Clause 1 - Purpose
Legislative and Regulatory Reform Bill
9:45 am

Christopher Chope (Christchurch, Conservative)
I agree with the hon. Gentleman. This problem happened after Margaret Thatcher left office. Between 1992 and 1997, when I was no longer a Member of this House, the Major Government were interested in reducing the burden of regulation. I had the pleasure of serving on a deregulation task force to which I was appointed by the then Secretary of State for Trade and Industry, now Lord Heseltine. I was also on the Health and Safety Commission and saw with my own eyes the difficulties in trying to reduce the burden of regulation while at the same time maintaining proper standards of health and safety. The approach then was to try and rein back on detailed regulation and to introduce goal-setting regulations in the broader sense instead of having a minutiae of regulation.
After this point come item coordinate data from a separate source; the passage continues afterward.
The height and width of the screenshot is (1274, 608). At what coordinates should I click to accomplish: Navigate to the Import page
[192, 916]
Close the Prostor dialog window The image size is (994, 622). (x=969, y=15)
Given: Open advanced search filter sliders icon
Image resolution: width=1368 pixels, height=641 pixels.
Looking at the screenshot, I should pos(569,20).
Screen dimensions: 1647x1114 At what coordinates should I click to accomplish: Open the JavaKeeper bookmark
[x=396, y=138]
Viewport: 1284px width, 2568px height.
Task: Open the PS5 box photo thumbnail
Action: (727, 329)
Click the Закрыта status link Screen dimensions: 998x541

Some progress was made during that period in reining back on regulation although nothing like as much as I would have wished. Since then, this Government, instead of relying on goal-setting regulations has implemented an enormous amount of detailed, prescriptive regulation, and that is the big burden on industry, which is getting worse. It got a bit better between 1992 and 1997, although new regulations were still being introduced, partly at the insistence of the European Union.
We could now revert to goal-setting, rather than prescriptive, regulation and if I heard the Minister saying things like that I would have more confidence that his purpose is to reduce the burden on industry, but nothing that he has said suggests that that is his purpose.